As with most people who have a disability, my wife wishes she didn't. But she also says there's no better time to be diabetic than right now.
Other realms of assistive technology have seen similar advances. Massachusetts Institute of Technology biophysicist Hugh Herr, himself a double amputee, designed bionic legs that made it possible for Adrianne Haslet-Davis, who lost her left leg below the knee at the Boston Marathon bombings, to resume ballroom dancing. Herr's latest breakthrough is the Ewing Amputation, a surgical procedure he co-developed that preserves the nerve and muscle connections necessary for the brain to control a robotic prosthesis as if it were a flesh-and-blood limb. Cochlear implants are restoring hearing to an ever-larger subset of deaf people. And a system developed at Duke using both a virtual reality headset and a robotic exoskeleton is helping paraplegics walk again.
Some diabetics now have access to a smart pump that can completely manage their insulin levels based on glucose readings, both cutting the insulin off and administering more when the user appears to need it. Mollie and I are excited about that technology and eager for the price to fall as more governments approve its use.

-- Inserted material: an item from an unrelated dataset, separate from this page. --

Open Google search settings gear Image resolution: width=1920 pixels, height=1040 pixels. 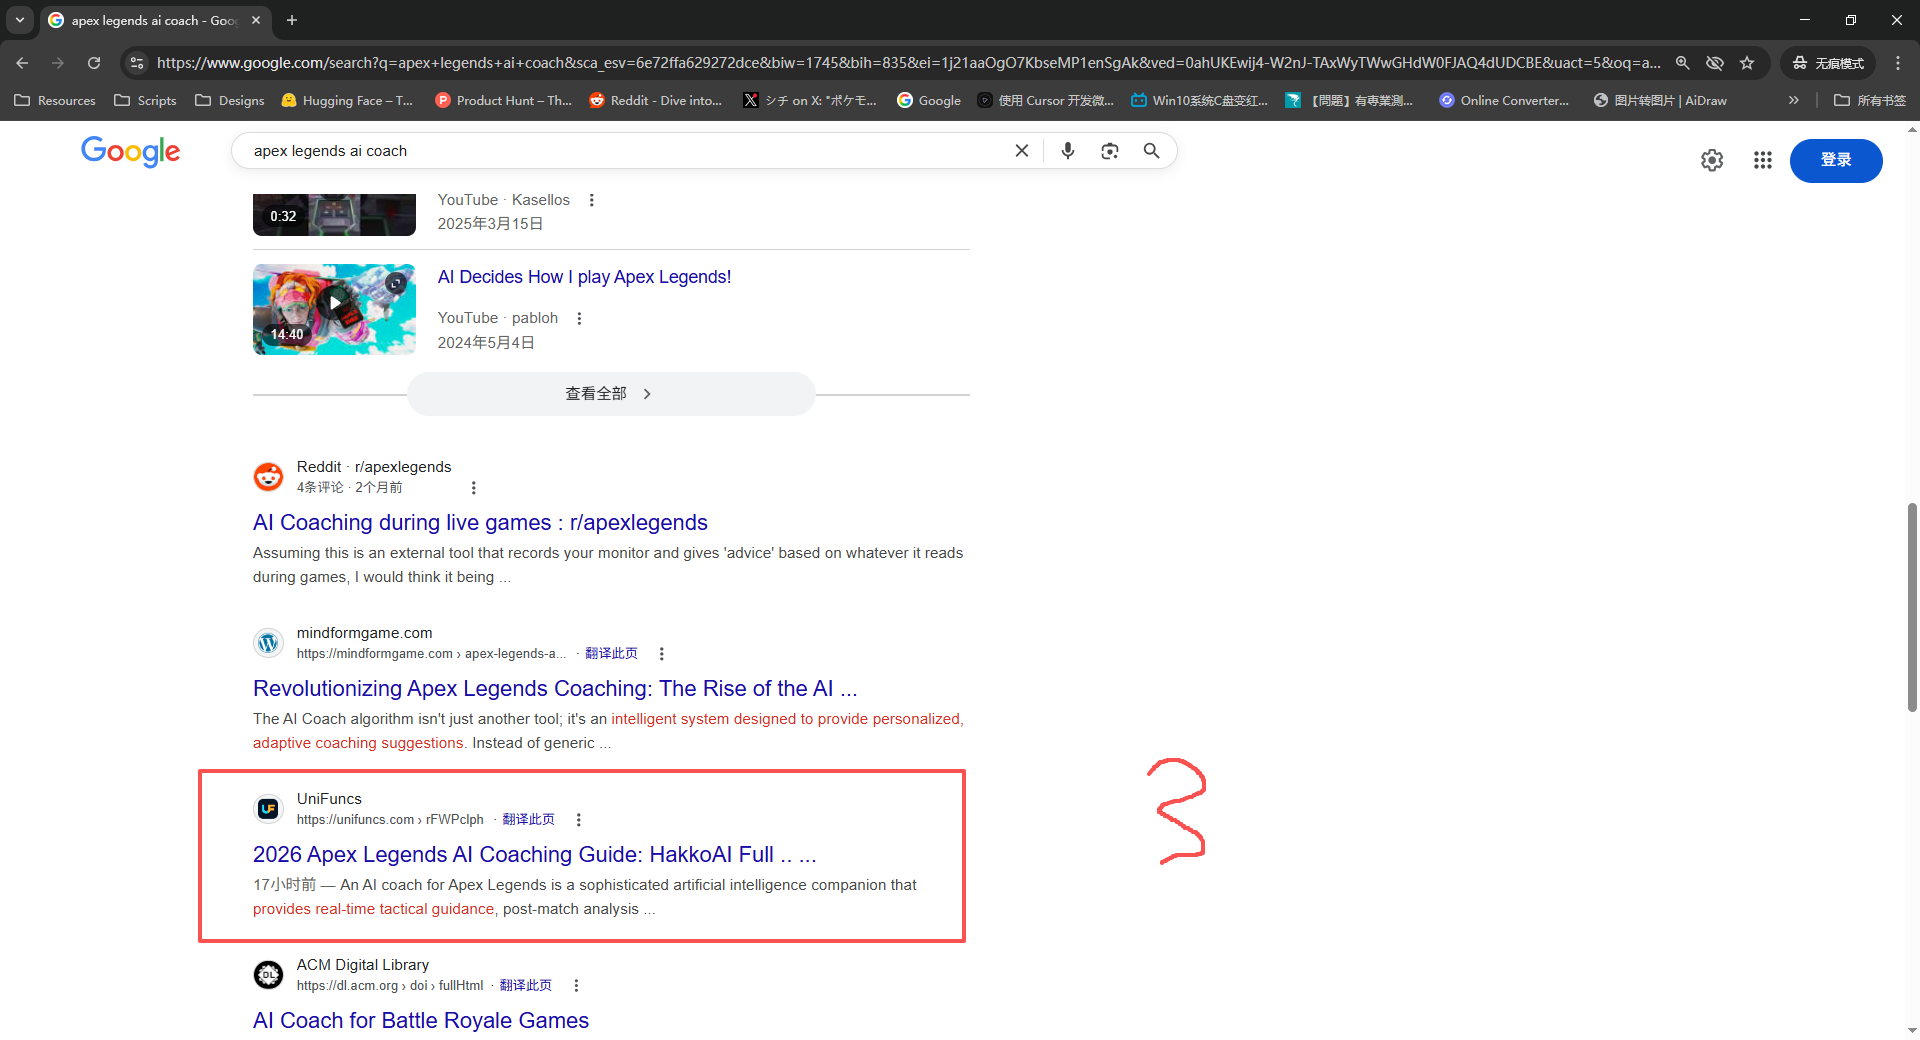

Many of these technologies are nascent and experimental. They won't be available tomorrow, and they likely won't be truly affordable for years. But the advances aren't just happening at the bleeding edge. Ryan Hines, who was born with arthrogryposis and has very limited use of his arms, used a computer-aided design program to make a specially balanced spoon and fulcrum that allows him to feed himself without his hands or—most importantly—assistance from a caretaker. While a more advanced device is available starting at $8,000, Hines' 3D-printed Bear Paw sells for just $150.